その一方で、どうやっても足元にも及ばないような「生まれながらの差」があるものに対しては、妬んだり恨んだりすることは少ない。天才的なモノは仕方がないというのは誰でもわかっているし、あきらめがつく。だから活躍したからといって、腹が立つこともない。逆に、羽生結弦選手や大阪なおみ選手の世界戦での活躍、藤井聡太七段の快進撃などのように、イジメや差別をする側に廻りがちなミーハーな人ほどあっさりファンになり、熱烈に応援したりしてしまう。

反対に、自分でもできそうなことや、頑張ってやればできたことで差を付けられると、無性に腹を立てることになる。その結果、文句を付けたり、足を引っ張ったり、はたまた「説教」という名のグチをタレることになる。あくまでも結果は自己責任であり、やらなかったこと、やろうとしなかったことは、本人の責任である。しかし、こういう人達はすぐ社会や他人に甘えるので、なんとか他人に罪を押し付けようとするからこういう行動をとる。ここに心の闇が生まれることになる。

他人に先駆けて自分からどんどん新しいことをやる人は、決して他人に文句を付けたり、足を引っ張ったり、「説教」をすることはない。自分も勝手にやるから、あなたも勝手にやったら、というスタンスだからだ。やりたきゃやればいいし、やりたくなければやらなければいい。すべては本人の自由。但し、そこから生じる結果とその責任についてはきちんと甘んじるように。実はこれで行く限り、みんな好きにできてハッピーに終わるはずである。とはいえそういう人は少数派である。

多数派が「足を引っ張りたい」人たちである以上、学校でもコミュニティーでも会社でも、基本的に日本人の集団にはイジメや差別が付いて回る。それは、自分で努力して苦労するのを避け、組織の中に埋没して、組織に甘えて楽をしたいと願っている人が多いからである。埋没している人の間で「差」ができることは、組織に埋没できなくなることを意味し、甘えが許されなくなってしまうことを本能的に理解している。だから、足を引っ張ったり、「説教」したり、果てはイジメたり差別したりするのだ。
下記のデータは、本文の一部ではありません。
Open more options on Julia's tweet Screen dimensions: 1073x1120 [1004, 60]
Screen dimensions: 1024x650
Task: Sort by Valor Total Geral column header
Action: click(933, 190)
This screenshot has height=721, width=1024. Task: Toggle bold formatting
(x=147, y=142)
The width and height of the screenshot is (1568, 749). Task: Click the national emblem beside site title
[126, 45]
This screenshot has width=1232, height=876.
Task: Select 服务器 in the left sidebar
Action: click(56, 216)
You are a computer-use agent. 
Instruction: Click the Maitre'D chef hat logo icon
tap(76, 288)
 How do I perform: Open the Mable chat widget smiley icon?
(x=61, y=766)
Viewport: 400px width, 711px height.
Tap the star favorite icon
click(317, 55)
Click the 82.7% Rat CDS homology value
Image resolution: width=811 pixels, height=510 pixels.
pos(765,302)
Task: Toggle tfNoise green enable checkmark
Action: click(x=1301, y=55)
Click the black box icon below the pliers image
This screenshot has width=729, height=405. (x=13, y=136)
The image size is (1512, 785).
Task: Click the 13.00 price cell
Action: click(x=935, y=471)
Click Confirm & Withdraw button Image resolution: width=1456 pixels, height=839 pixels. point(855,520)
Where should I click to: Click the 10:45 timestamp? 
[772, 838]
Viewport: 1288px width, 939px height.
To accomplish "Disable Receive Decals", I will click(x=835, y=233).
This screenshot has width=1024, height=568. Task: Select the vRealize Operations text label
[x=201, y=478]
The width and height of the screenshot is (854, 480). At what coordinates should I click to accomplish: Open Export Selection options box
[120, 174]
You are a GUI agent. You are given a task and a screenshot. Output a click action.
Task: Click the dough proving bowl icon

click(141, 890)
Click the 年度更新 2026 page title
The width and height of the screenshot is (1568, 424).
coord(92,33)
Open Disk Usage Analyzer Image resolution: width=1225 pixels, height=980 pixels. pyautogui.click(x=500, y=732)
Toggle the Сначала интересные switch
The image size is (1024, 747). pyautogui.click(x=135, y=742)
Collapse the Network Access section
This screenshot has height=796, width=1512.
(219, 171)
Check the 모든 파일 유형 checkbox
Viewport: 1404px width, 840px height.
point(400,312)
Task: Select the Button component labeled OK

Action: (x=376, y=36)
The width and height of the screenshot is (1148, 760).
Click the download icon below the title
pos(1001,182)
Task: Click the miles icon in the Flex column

これはある意味本性の問題であり、変えたり直したりすることは不可能である。いつも言っているように、こういう性癖を持っていることを前提にして、いかに問題の少ない組織や社会を構築していくかという発想にならなくては、一向に改善しない。ここで着目すべきは、こういう「社会に甘えたがる」人達は、天才的な人達は自分とは違う集団だと考えている点である。「生まれながらに違う人達」に対しては、彼等は決して足を引っ張らないし、仲間とは思わないだろうがその分イジメも差別もしない。

解決策はここである。ピッチの中に入る「プレイヤーとしての天才」と、スタンドから見ている「観客としてのその他大勢」とを別の階級として分けてしまえばいいのだ。互いに存在はわかるものの、住んでいる世界は異なる。それなら、平和に共存できるし、甘えあっていたい人は、いくらでも甘えあうことができる。その一方で、才能とチャンスに恵まれた人は、自由に可能性を拡大することができる。

天才が能力を発揮することにより社会全体の経済力が高まれば、「その他大勢」の皆さんにもそのおこぼれの幾許かが零れ落ちてくることになる。これこそ21世紀の情報社会型の社会のあるべき姿である。まさにこれこそ「能力に応じて働き、働きに応じて受け取る」社会。情報社会的な「公平さ」とはこれである、これを不公平だと思うのは、やはり努力でなんとかなりそうな「秀才」がちやほやされてきた近代産業社会の弊害といわざるを得ないだろう。